Each line that contains the word "computer" is to be copied from the records below.

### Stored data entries
*** Block opens ***

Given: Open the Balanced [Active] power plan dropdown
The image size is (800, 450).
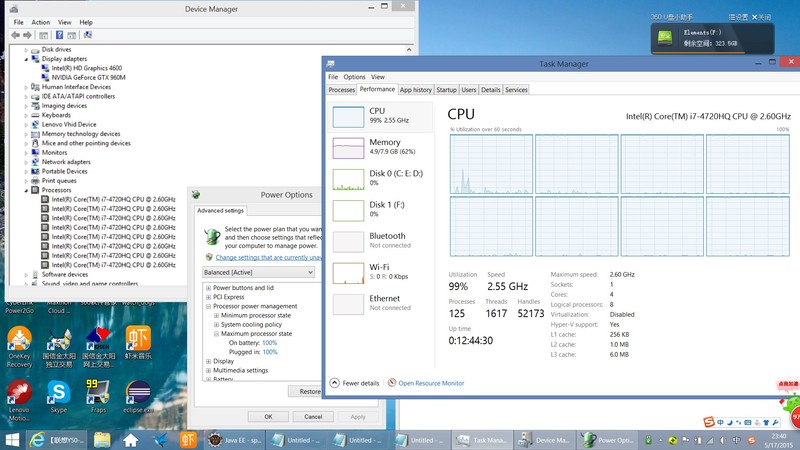Looking at the screenshot, I should pos(260,272).
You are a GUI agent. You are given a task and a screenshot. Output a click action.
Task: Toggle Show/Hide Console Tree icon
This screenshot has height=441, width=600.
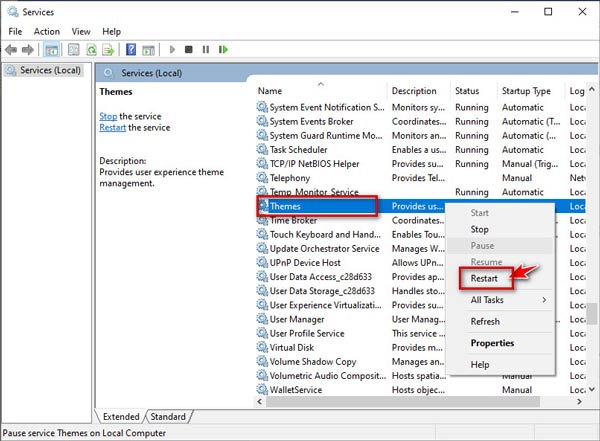(51, 49)
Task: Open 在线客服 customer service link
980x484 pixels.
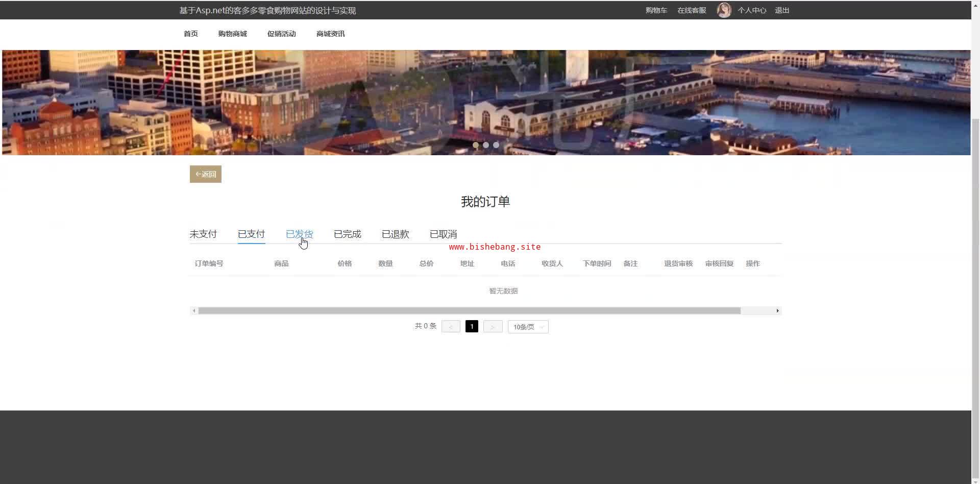Action: (692, 10)
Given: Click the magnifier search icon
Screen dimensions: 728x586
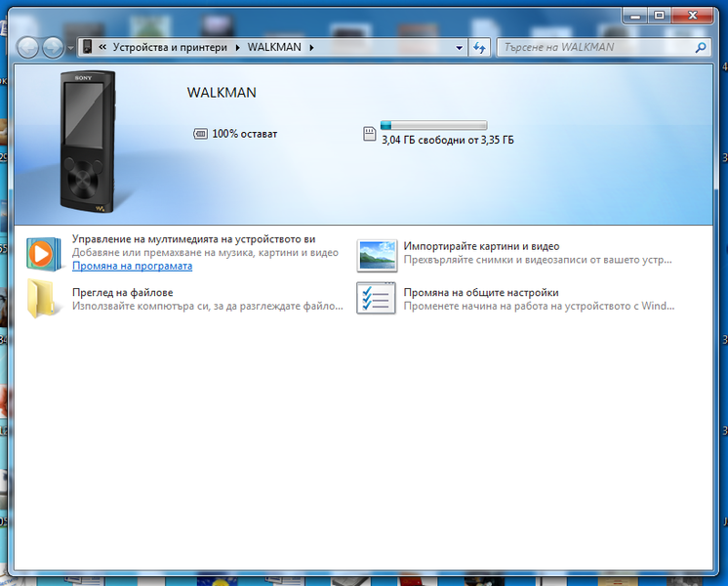Looking at the screenshot, I should coord(700,47).
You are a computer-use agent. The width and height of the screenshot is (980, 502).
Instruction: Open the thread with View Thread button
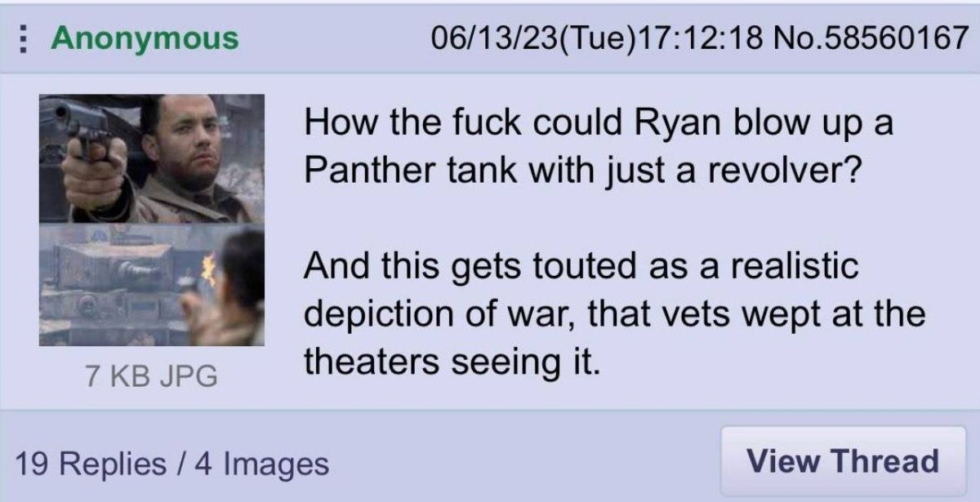point(843,461)
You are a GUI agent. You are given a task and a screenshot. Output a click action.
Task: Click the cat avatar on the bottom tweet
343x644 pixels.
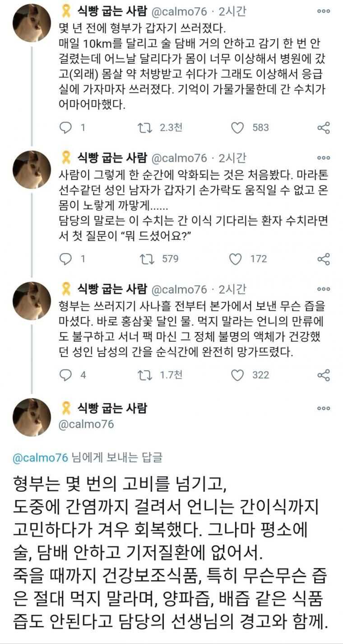tap(32, 417)
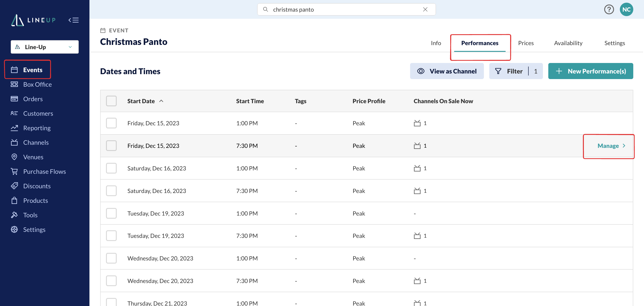Select the Tuesday Dec 19 7:30 PM checkbox
The image size is (644, 306).
tap(111, 236)
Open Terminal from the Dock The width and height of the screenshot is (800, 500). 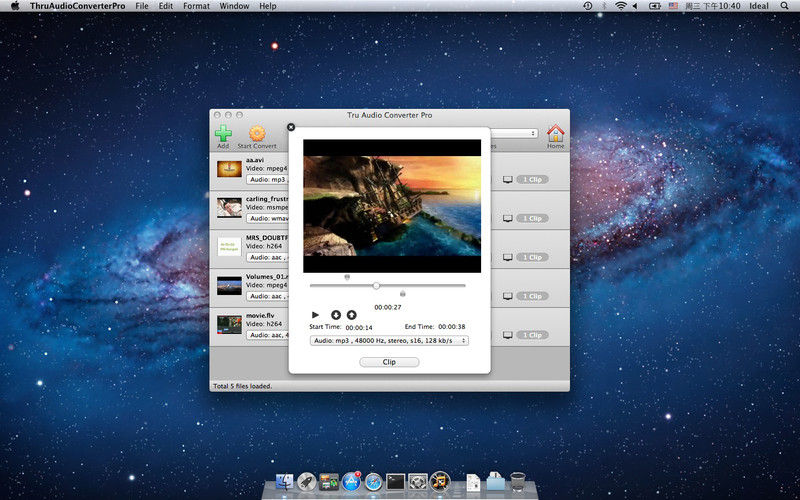tap(396, 482)
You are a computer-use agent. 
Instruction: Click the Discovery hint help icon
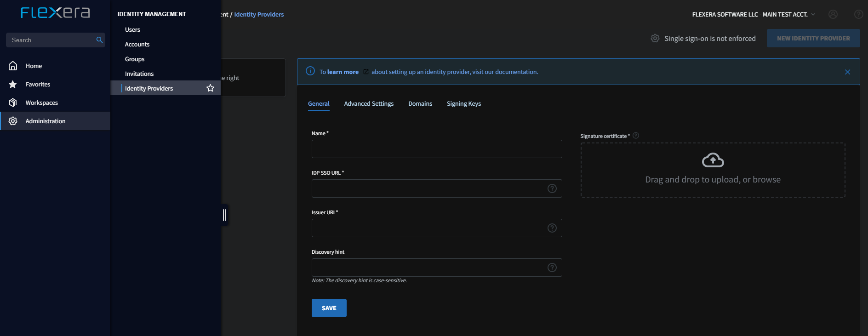[x=552, y=268]
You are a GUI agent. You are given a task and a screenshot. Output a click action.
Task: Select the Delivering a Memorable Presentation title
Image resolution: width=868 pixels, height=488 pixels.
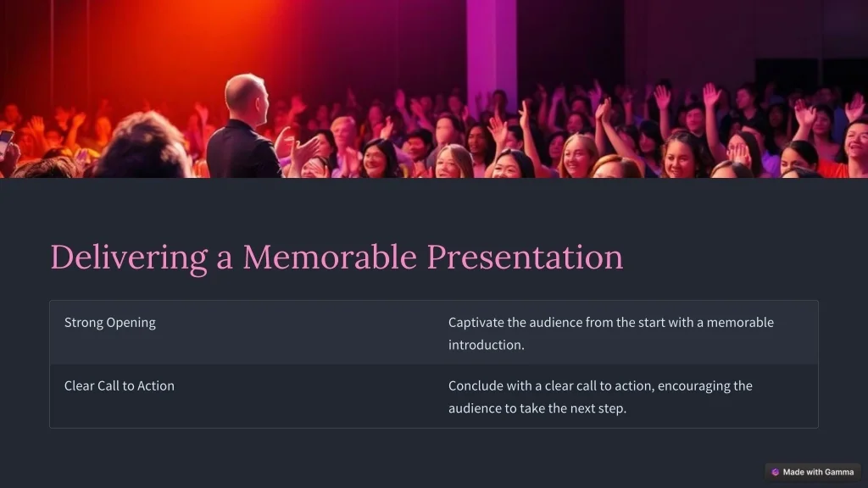pos(337,258)
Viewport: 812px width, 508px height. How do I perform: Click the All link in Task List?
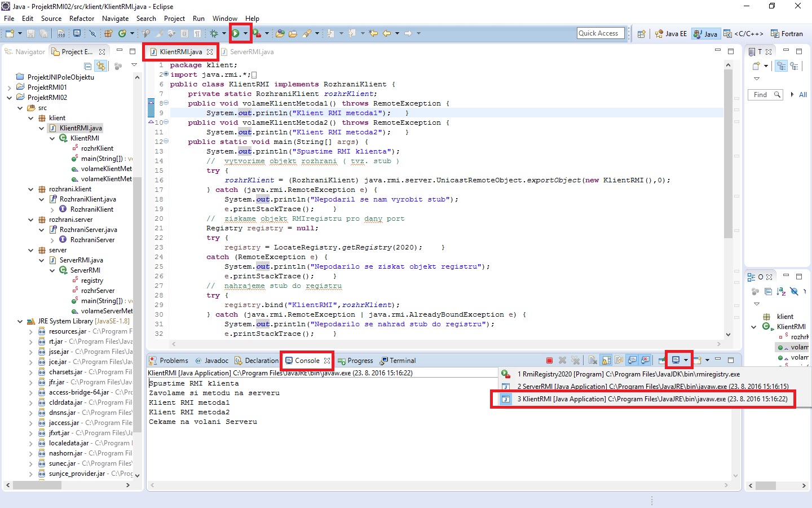[x=803, y=95]
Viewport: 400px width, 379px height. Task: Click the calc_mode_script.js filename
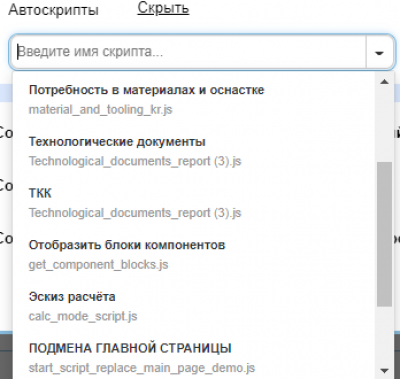click(83, 316)
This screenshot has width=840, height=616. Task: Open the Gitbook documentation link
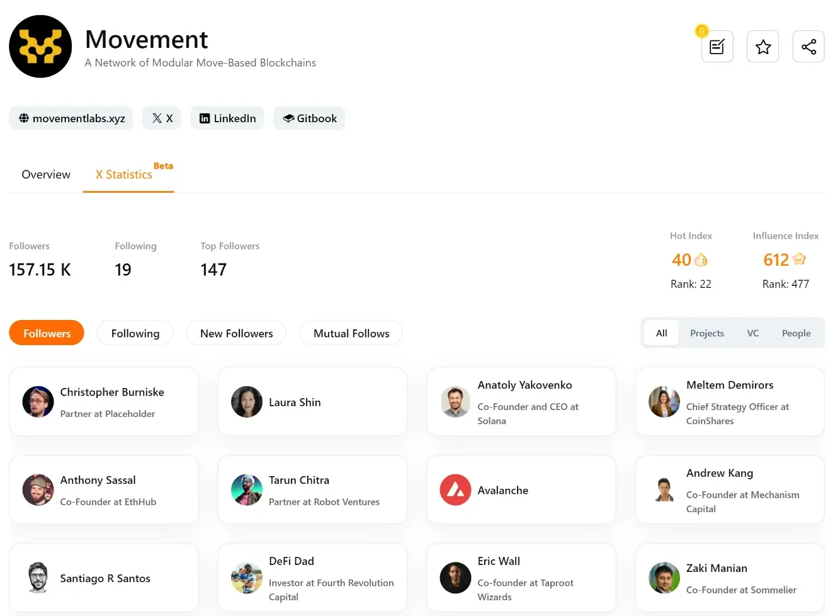(309, 118)
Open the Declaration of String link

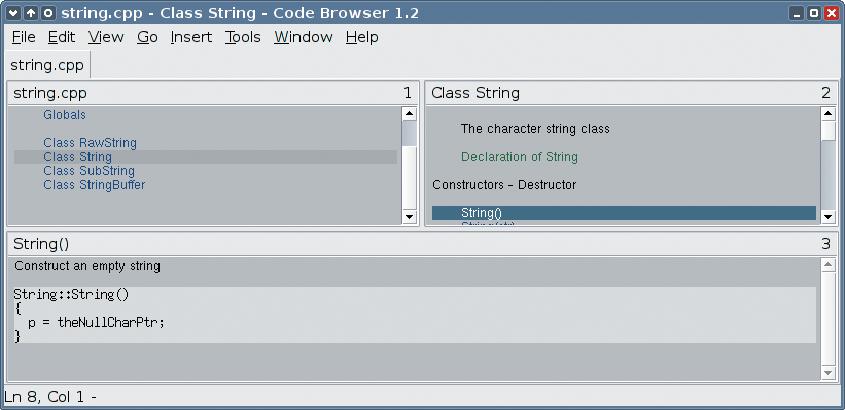pyautogui.click(x=520, y=157)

*** Block closes ***

### Solution for this task
You are a computer-use agent. The width and height of the screenshot is (980, 502).
You are a computer-use agent. 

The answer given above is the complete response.